園庭の石段からみた情景〜園だより5月号より〜 2023.5.9
日土の春の風物詩
 寒かった冬をやっと乗り越えたと思ったら、今年の春は季節の歩みを早めて早々に過ぎ去ってゆきました。そうは言うものの一日の気温の乱高下が激しくて、いつまでもファンヒーターをしまえずトロトロ弱火を灯したもの。冬の寒さと春の温かさが重なった今年はサクランボの生り年となりました。
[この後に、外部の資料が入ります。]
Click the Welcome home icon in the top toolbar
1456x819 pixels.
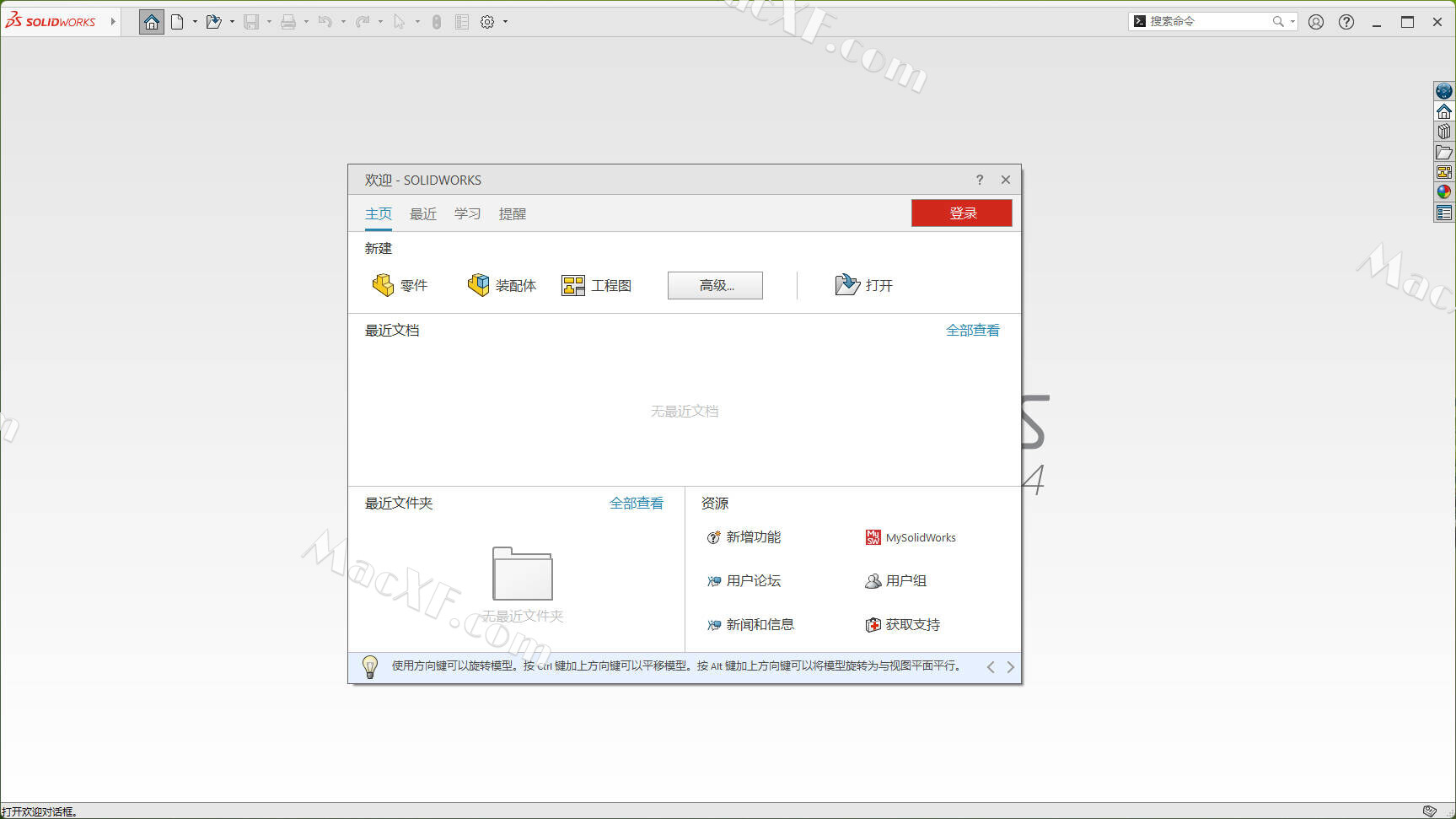pos(152,22)
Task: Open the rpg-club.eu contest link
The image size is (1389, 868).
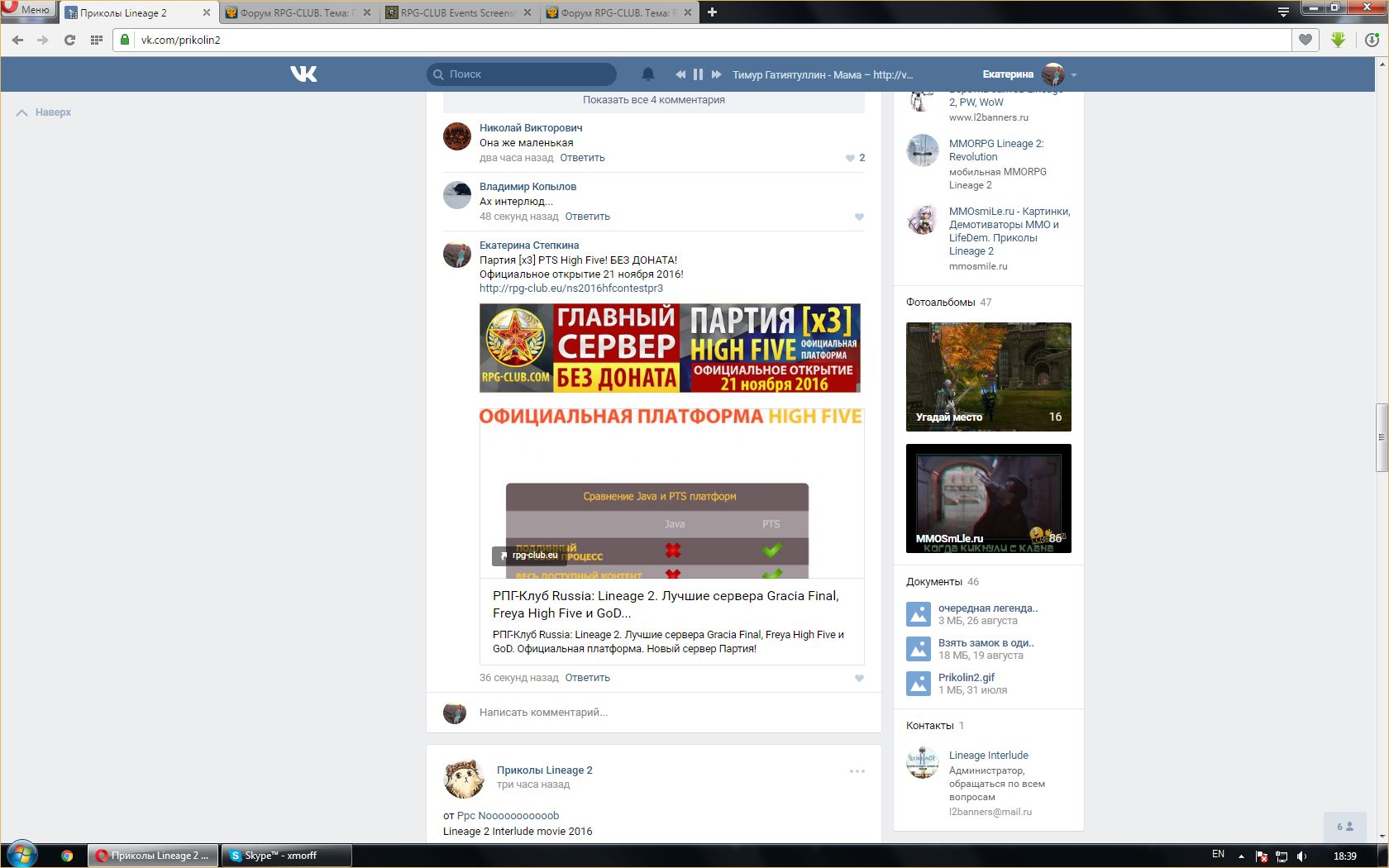Action: click(570, 289)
でもいつもより早く実をつけたその為に鳥除けネットの準備が間に合わず、「赤くなって来たねぇ」と言っているうちに野鳥にみんな食べられてしまいました。それも実を落とさず、周りをちょんちょんついばんで、種だけその柄に残して去ってゆくと言う芸術的な食べ方に感心させられたもの。その食べる姿を見ることはなかったのですが、完熟したなら風ででも落ちてしまうサクランボをその枝に残したまま落とさずに完食するとは、どんなアクロバティックな食べ方をして行ったのだろうと想像してしまいます。大柄なヒヨドリではそんな器用なことは出来なさそうなので、身軽なメジロあたりが犯人かな?と思ったりもして…。いつものような大収穫が得られず残念な想いでその枝を子ども達と見上げたのでありましたが、先生達がなんとか子どもの人数分16個の実を収穫してくれて、その一個ずつをありがたくいただいた今年のサクランボ狩りとなりました。でもそうだったからこそ、『この実一個の恵み』に喜び感謝も出来た今年のサクランボ狩り。今回は小鳥達の喜ぶ顔を思い浮かべながら、「こんな年もあるよね」とちょっと優しい気持ちになれた甘酸っぱい春の味覚となりました。
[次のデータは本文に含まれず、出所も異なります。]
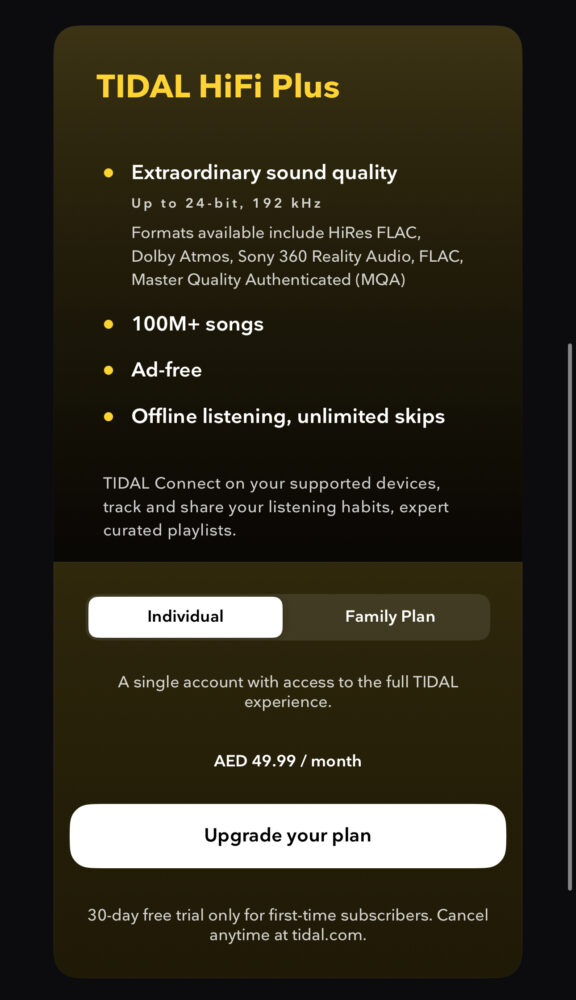Click the yellow bullet beside Extraordinary sound quality

(108, 173)
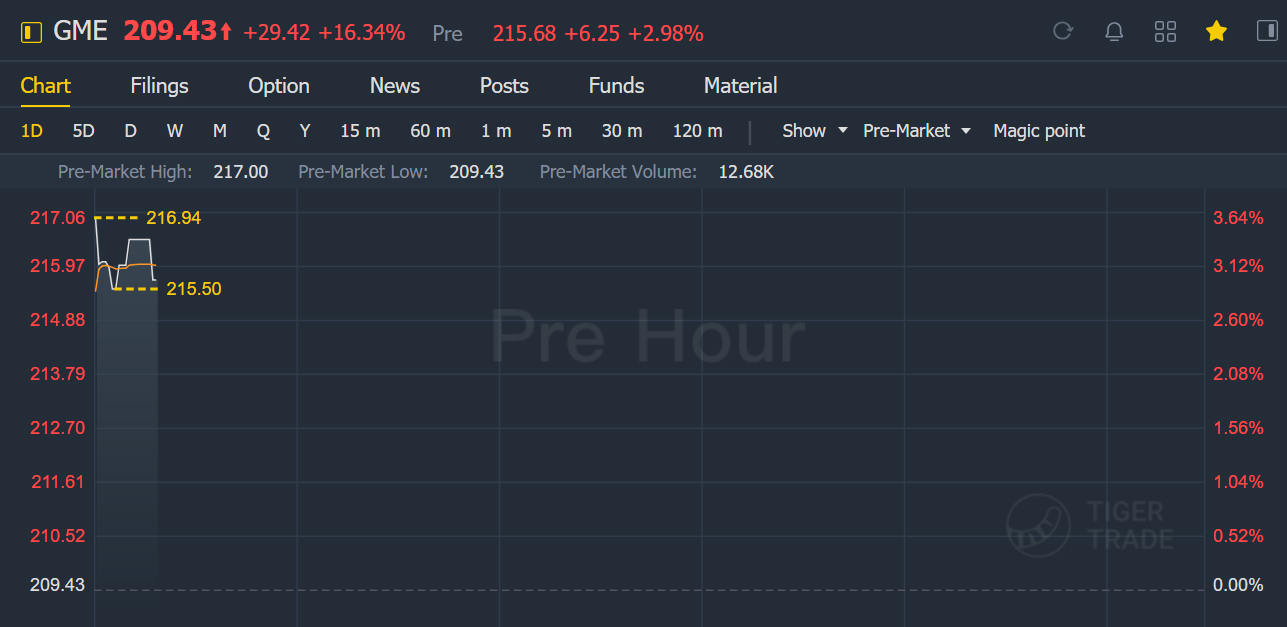The width and height of the screenshot is (1287, 627).
Task: Click the yellow icon beside GME ticker
Action: pos(32,33)
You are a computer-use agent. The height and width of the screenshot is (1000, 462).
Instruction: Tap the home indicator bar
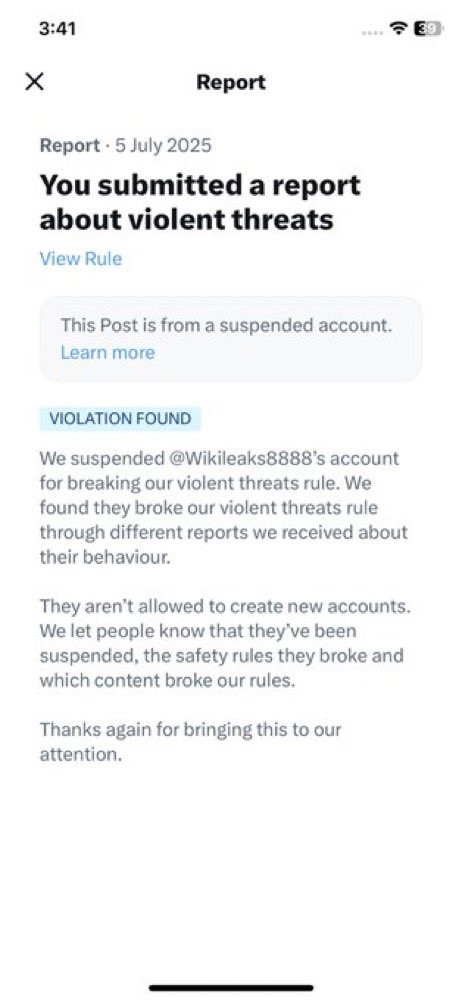231,988
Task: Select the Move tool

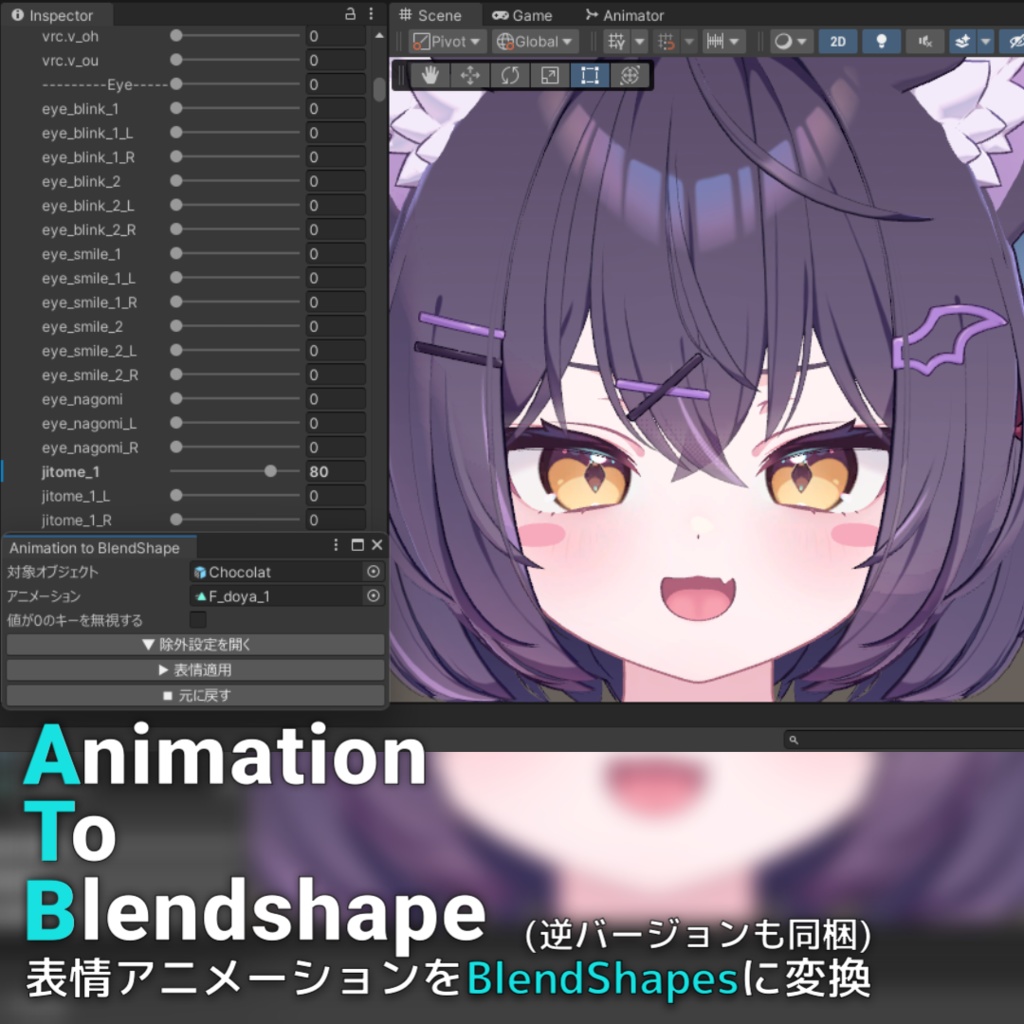Action: [x=470, y=73]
 また今年の春はしっかり雨が降った春でもありました。ここ数年この時期はカラカラ天気が続き、幼稚園下の『松岡いでご』と呼ばれる農業用水路も干上がってしまうほどでした。今年はと言うと週に一度くらいの程よいペースで雨が降り、4月に入ると早々にカエルの鳴き声も聞こえるようにもなりました。夕べの日土谷に響き渡るカエルの声はちょっと早い初夏の訪れを感じさせたもの。そんな季節の移ろいを先生達もそれぞれに感じ取っていたのでしょう。ある日「いでごに行って来ます」と子ども達を連れて出かけた美香先生。「まだ早いんじゃない?」と思いつつも、その御一行について行った僕。するといつものいでごは畦道が途中で水没するほど水を湛えているではありませんか。そこでオタマジャクシを探し始めた子ども達。なかなか見つけられずに「やっぱりまだ早い?」と思っていると「いた!」とももの男の子。子どもの目と集中力は本当に大したものです。いつもはここで四分音符ほどの大きさに成長したオタマジャクシを捕まえたものだったのですが、彼が見つけたのは何ともスマートな『ちびタマジャクシ』。例年、持参した飼育ケースの蓋を網代わりにオタマジャクシを救う僕らなのですが、今年のおたまはその目をすり抜けてゆきそうなくらいのちっちゃサイズ。本当に昨日今日孵ったばかりと言った感じのおたまベイビー。そこで6匹のオタマジャクシを捕獲し、意気揚々と幼稚園に戻って来たもも・ばら組の子ども達でありました。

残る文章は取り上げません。